— Given passage —
+---+
On October 22nd, the Royal Canadian Mint, in partnership with the Manitoba Metis Federation (MMF) and the Métis National Council (MNC) unveiled a new silver dollar commemorative coin featuring Louis Riel, the (in)famous Métis leader of two 19th-century anticolonial resistances in response to Canadian incursion into Métis lands. Seen variously as a visionary leader of the Métis and traitor to Canada, Riel was charged with treason and hanged by the Canadian state in 1885. Métis armed resistance on the prairies was brutally crushed in the service of Euro-Canadian colonialism and driven by the capitalist imperatives of resource extraction and export that continue to undergird and legitimize Canada’s presumed rule in the West.
The coin features a portrait of Riel in a beaded and fringed buckskin jacket in the foreground, and a ceinture fléchée weaving—a type of colourful sash—around him and across his chest, inscribed with the Michif, English and French languages. Many, both Indigenous and non-Indigenous peoples, are celebrating the coin as an important form of representation for the “Forgotten People.” For a people whose primary relationship with Canada has been one of state demonization and neglect, recognition of this kind can absolutely feel like a victory, and it is important not to discount the affective benefits of mainstream representation. However, now more than ever, as the federal government looks to address its relationship with the Métis through this and other forms of recognition, resources and programs, it is crucial that we turn a critical eye to whether and to what extent initiatives like the Riel coin actually serve and honour Métis history and contemporary realities as an autonomous and self-determining Indigenous people, or whether, on balance, they continue and even intensify Canada’s attempts to subordinate and disappear us into its body politic.
Riel as Capital
What does it mean when we have allowed one of our greatest leaders to be transformed into the capital of the state that murdered him by hanging him for treason to squash the North-West Resistance? Aside from being a rather ghoulish project, in the most basic sense a commemorative coin is non-circulating legal tender, which means that while you are unlikely to receive it as change when you buy a bag of chips, for example, it is legally worth its dollar value and can be put toward that bag of chips if you so choose (and at the discretion of the cashier). Its value as tender is equivalent to and based on the Canadian dollar. Riel’s image, of the man himself and as a symbol of the Métis Nation, can now pay the social workers that remove Indigenous children from our families with devastating frequency; can pay the salaries of officers of the RCMP, the same anti-Indigenous paramilitary that was created (as the North-West Mounted Police) to quell Indigenous resistance to Canadian invasion of our territories and that continues to criminalize, brutalize and surveil our people; can pay the Canadian corporation–funded death gangs that terrorize, enslave, rape and murder Indigenous people around the world in the service of mineral extraction. Although Riel’s likeness may not literally change hands in these transactions, by tying ourselves symbolically and discursively to Canadian capital through the Riel coin, Métis become more deeply implicated in these and other abuses while our capacity to intervene in them continues to be constrained. It is representation with no accompanying shift in power.
Riel’s image, of the man himself and as a symbol of the Métis Nation, can now pay the social workers that remove Indigenous children from our families with devastating frequency. …It is representation with no accompanying shift in power.
+---+
— Extracted records —
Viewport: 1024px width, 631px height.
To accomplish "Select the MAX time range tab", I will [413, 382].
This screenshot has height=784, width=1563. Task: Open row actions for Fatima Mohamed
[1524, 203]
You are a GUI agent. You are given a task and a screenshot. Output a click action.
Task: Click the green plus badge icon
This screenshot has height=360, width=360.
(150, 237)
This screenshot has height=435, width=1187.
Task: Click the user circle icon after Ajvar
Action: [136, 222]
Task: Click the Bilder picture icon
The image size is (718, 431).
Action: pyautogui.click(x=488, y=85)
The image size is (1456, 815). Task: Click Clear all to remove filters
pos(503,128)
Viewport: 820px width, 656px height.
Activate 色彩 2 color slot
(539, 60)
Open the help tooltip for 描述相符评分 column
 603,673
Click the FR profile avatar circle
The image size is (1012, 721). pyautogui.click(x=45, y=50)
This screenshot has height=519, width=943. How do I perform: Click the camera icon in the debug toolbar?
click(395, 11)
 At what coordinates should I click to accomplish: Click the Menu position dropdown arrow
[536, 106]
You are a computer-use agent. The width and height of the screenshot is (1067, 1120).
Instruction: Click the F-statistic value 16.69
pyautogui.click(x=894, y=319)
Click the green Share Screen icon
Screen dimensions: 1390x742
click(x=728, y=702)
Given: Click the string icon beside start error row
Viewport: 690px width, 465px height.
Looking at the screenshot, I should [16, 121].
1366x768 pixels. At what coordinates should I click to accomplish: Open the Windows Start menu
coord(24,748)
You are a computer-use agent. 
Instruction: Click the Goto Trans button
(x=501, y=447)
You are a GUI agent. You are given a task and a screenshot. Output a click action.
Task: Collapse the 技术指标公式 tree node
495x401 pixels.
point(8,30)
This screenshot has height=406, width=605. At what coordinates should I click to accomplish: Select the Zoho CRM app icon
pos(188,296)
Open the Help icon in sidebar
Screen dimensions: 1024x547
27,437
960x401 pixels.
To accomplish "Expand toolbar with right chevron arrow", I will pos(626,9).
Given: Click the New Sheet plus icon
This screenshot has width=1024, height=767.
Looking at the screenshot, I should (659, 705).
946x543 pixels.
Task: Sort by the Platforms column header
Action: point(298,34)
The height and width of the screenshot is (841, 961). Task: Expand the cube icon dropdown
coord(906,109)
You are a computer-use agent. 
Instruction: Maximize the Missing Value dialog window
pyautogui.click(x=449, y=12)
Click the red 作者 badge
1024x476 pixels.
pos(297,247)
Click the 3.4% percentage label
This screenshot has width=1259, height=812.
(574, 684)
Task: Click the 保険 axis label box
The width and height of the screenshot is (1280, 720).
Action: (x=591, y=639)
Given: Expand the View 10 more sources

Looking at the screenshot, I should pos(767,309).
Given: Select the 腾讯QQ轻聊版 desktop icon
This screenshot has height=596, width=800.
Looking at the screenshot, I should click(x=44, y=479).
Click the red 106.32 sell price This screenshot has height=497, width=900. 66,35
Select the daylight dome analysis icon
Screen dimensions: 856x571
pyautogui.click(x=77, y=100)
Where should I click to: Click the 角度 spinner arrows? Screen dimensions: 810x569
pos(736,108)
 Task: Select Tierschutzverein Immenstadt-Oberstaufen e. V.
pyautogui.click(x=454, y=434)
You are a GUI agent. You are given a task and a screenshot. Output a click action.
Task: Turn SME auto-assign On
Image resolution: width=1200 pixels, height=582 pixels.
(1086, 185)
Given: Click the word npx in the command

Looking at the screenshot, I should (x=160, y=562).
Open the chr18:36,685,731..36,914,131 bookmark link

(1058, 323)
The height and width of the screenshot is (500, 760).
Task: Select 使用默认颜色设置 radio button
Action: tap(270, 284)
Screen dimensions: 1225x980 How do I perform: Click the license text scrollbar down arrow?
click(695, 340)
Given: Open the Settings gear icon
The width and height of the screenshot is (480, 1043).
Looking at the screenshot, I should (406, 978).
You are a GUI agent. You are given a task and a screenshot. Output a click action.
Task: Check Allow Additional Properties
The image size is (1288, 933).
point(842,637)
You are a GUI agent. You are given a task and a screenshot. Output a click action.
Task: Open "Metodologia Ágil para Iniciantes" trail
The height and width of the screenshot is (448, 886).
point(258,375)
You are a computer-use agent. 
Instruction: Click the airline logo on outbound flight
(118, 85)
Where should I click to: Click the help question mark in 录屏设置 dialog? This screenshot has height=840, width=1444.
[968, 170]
+---+
— Task —
According to the passage about the Louis Riel coin, which three languages are inscribed on the ceinture fléchée in the coin's design? Rely only on the passage about the Louis Riel coin, not on the data.

— Task answer —
Michif, English and French.